PARIGI Finiti i tempi in cui Donald Trump sedeva con Melania in tribuna d’onore alla Concorde, accanto a Emmanuel e Brigitte Macron, per la parata militare del 14 luglio, twittando: «È la più bella sfilata militare che abbia mai visto. Faremo la stessa cosa per il nostro 4 luglio». Era il 2017: sette anni dopo, rien ne va plus tra Macron e Trump. Oggi sugli Champs-Élysées gli invitati d’onore sono i militari indonesiani, e la sfilata esalterà soprattutto i giovani soldati francesi e i partner europei. Da mesi ormai, la comunicazione dietro le quinte delle istituzioni francesi martella un messaggio chiaro: Trump è un pericolo, non si può negoziare con lui.
L’AFFONDO
Una posizione oltranzista che si riflette «in chiaro» anche nelle dichiarazioni pubbliche del presidente francese. Lancia in resta, Macron usa contro i dazi americani gli stessi toni che riserva al pericolo putiniano. Armiamoci. E partiamo. «Mai, dal 1945, la nostra libertà era stata minacciata fino a questo punto. Come allora, la pace dipende dalle nostre decisioni. Ci rituffiamo in quegli anni in cui si costruisce la pace», ha detto ieri Macron nel tradizionale discorso alle Forze armate. Un momento, ha precisato, che ci costringe a «difenderci da soli». «Dobbiamo essere chiari: noi europei dobbiamo ormai garantirci da soli la nostra sicurezza, la libertà del nostro modello politico e democratico, difendendolo dalle forze oscurantiste, la libertà della nazione, di fronte a tutti questi rischi che pesano sulla nostra libertà», ha dichiarato il presidente, annunciando un aumento del budget della difesa di 3 miliardi nel 2026 e 3,5 miliardi nel 2027, per arrivare a 64 miliardi: il doppio rispetto al 2017. Per Macron, il fronte non è solo a Est, contro l’espansionismo russo: «Non ci sono più retrovie e non ci sono più fronti. I conflitti sono multiformi», ha aggiunto, elencando: «L’irruzione dell’intelligenza artificiale, l’emergere dei droni, il ritorno della guerra elettronica, nuovi spazi di confronto che sono lo spazio, il cyberspazio o i fondali marini, ma anche la svolta quantistica». E ha concluso: «In fondo, diciamolo semplicemente: per essere liberi in questo mondo, bisogna incutere timore. Per incutere timore, bisogna essere potenti».
L’ISOLAMENTO
Ma sulla guerra commerciale, l’Europa – che pure da quando Trump ha, con una nuova piroetta, minacciato il ritorno del muro doganale dal primo agosto cerca di mostrare i muscoli – non sembra pronta a serrare subito i ranghi dietro l’Eliseo.
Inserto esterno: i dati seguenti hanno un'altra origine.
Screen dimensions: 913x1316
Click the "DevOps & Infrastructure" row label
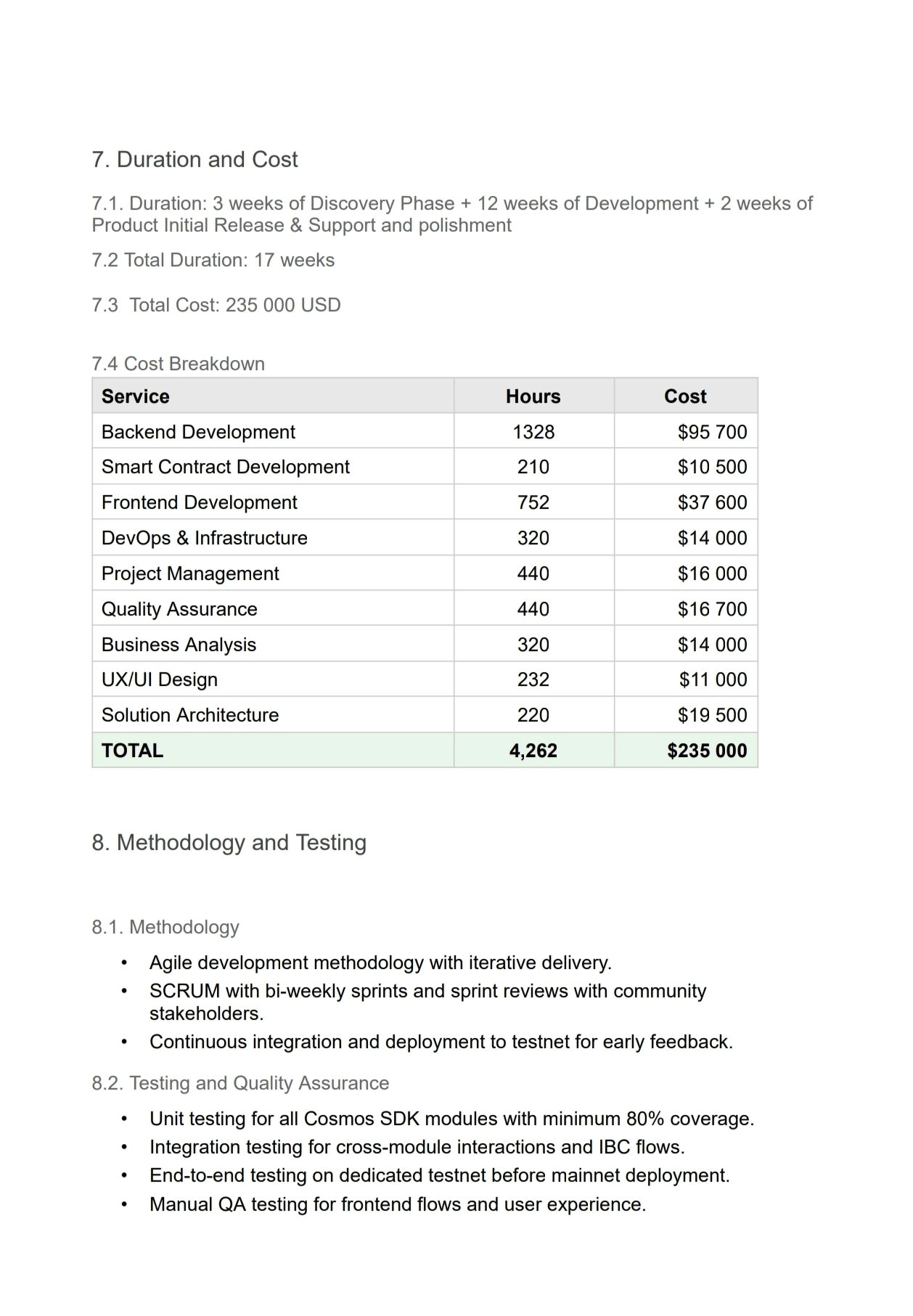[x=204, y=538]
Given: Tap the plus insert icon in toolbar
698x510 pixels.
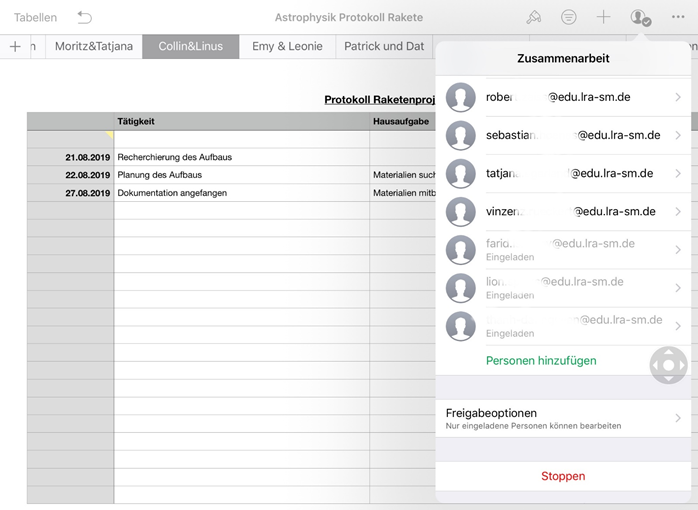Looking at the screenshot, I should (x=603, y=17).
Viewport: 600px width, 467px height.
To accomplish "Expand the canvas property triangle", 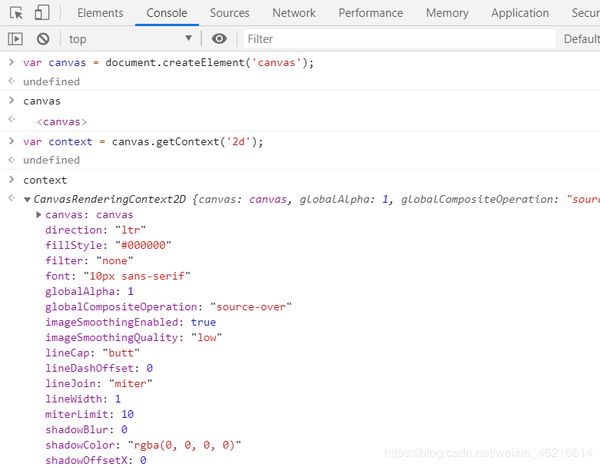I will tap(38, 215).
Da Bruxelles si preferisce aspettare. La linea di Ursula von der Leyen è «non rispondere per il momento». Oggi si riuniscono nella capitale belga i ministri del Commercio dei Ventisette. Ieri, il ministro delle Finanze tedesco Lars Klingbeil ha parlato della necessità di «negoziati seri e orientati a soluzioni» con gli Stati Uniti, in un’intervista alla Süddeutsche Zeitung. Ieri ad alzare l’allerta in Francia ci ha pensato l’Associazione nazionale dell’agroalimentare (Ania): l’introduzione di dazi doganali del 30% per i prodotti europei in ingresso negli Stati Uniti avrebbe «conseguenze economiche disastrose per le imprese agroalimentari francesi», si legge in un comunicato in cui si chiede ai dirigenti francesi ed europei di «proteggere l’insieme dell’agroalimentare, prima industria di Francia e d’Europa, e la sua agricoltura nei negoziati in corso con gli Stati Uniti e nel quadro di possibili contromisure europee». Per rassicurare gli animi, la responsabile della diplomazia UE, Kaja Kallas, ha dichiarato ieri in un’intervista al francese La Tribune Dimanche che l’Unione europea ha «gli strumenti» per difendersi dai dazi americani, puntando in particolare ai «servizi» che gli Stati Uniti esportano verso l’Europa. «L’Ue ha sempre cercato una soluzione negoziata. Ma, se necessario, ha anche gli strumenti per difendere i propri interessi», ha affermato Kallas. «Nel settore dei servizi, l’Europa è in posizione di forza». Apparentemente, però, nessuna linea dura è ancora emersa in seno all’Unione: «Resta da vedere se siamo pronti a fare qualcosa. Dovremmo, del resto, disporre di una sorta di articolo 5 economico», ha aggiunto, in riferimento all’articolo del Trattato Nato che impone ai membri dell’alleanza di intervenire in difesa di uno Stato attaccato. «Ricordiamolo – ha concluso Kallas – la guerra commerciale è una guerra senza vincitori».